Quoted passage.
• • •
I am thinking Web Crawler but how to start?

I am thinking Web Crawler but how to start? - python

I am working at a company that deals with phish and fake Facebook accounts. I want to show my dedication to the "mission". We are unable to passively monitor facebook pages for when they are removed. I am thinking a web crawler but I am curious on how to design one that constant checks a specific link to see if the Facebook page is still active or not? I hope this made sense?

Yes! You can use crawling. However, if you want it to be as fast as possible, crawling may not be the best way to do it. If you're interested this is how I'd do it using HTTPConnection. also, unfortunately, the link has to be completely broken.
If you need more information then you will most likely have to use an API or web crawler to check if the link is broken(Thus meaning it has to link to nowhere),
from http.client import HTTPConnection # Importing HTTPConnection from http.client.
conn = HTTPConnection('www.google.com') # Connecting to 'google.com'
conn.request('HEAD', '/index.html') # Request data.
res = conn.getresponse() # Now we get the data sent back.
print(res.status, res.reason) # Finally print it.
If it returns '302 Found' then it should be an active web page,
I hope this helps! Please tell me if this isn't what you wanted. :)
Thanks,
~Coolq

You can send a http request to tell the account is active or not by it's response status, Python has some standard library, you may have a look at Internet Protocols and Support.
Personally, I will recommend use requests:
import requests
response = requests.get("http://facebook.com/account")
if response.status_code == 302: # or 404
# the page is missing
If you really care about speed or performance, you should use multiprocessing or asynchronous i/o (like gevent) in Python.
If you are focus on crawl,you may have a look at Scrapy
Here you notice one of the main advantages about Scrapy: requests are
scheduled and processed asynchronously. This means that Scrapy doesn’t
need to wait for a request to be finished and processed, it can send
another request or do other things in the meantime. This also means
that other requests can keep going even if some request fails or an
error happens while handling it.
• • •
What you will do.
1. Render this sentence from the forum thread in Spanish: "However, if you want it to be as fast as possible, crawling may not be the best way to do it."
2. Quote the forum thread word for word, beginning at the words "Yes! You can" and stopping after "data sent back.".
Work from the forum thread alone.

Given data.
• • •
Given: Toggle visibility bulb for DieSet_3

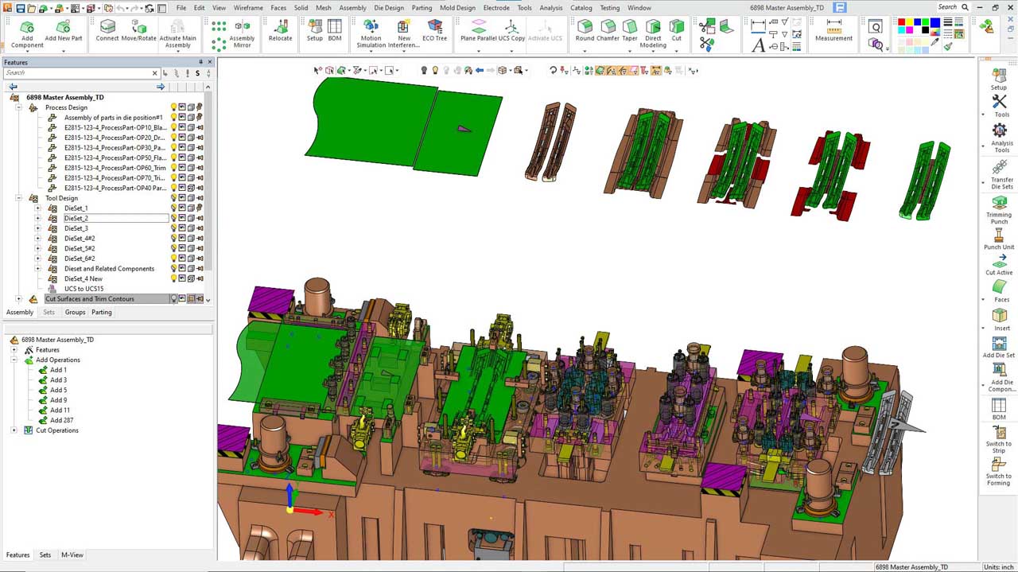Looking at the screenshot, I should 173,228.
• • •
Answers per task.
1. Sin embargo, si quieres que sea lo más rápido posible, el rastreo puede no ser la mejor manera de hacerlo.

2.
Yes! You can use crawling. However, if you want it to be as fast as possible, crawling may not be the best way to do it. If you're interested this is how I'd do it using HTTPConnection. also, unfortunately, the link has to be completely broken.
If you need more information then you will most likely have to use an API or web crawler to check if the link is broken(Thus meaning it has to link to nowhere),
from http.client import HTTPConnection # Importing HTTPConnection from http.client.
conn = HTTPConnection('www.google.com') # Connecting to 'google.com'
conn.request('HEAD', '/index.html') # Request data.
res = conn.getresponse() # Now we get the data sent back.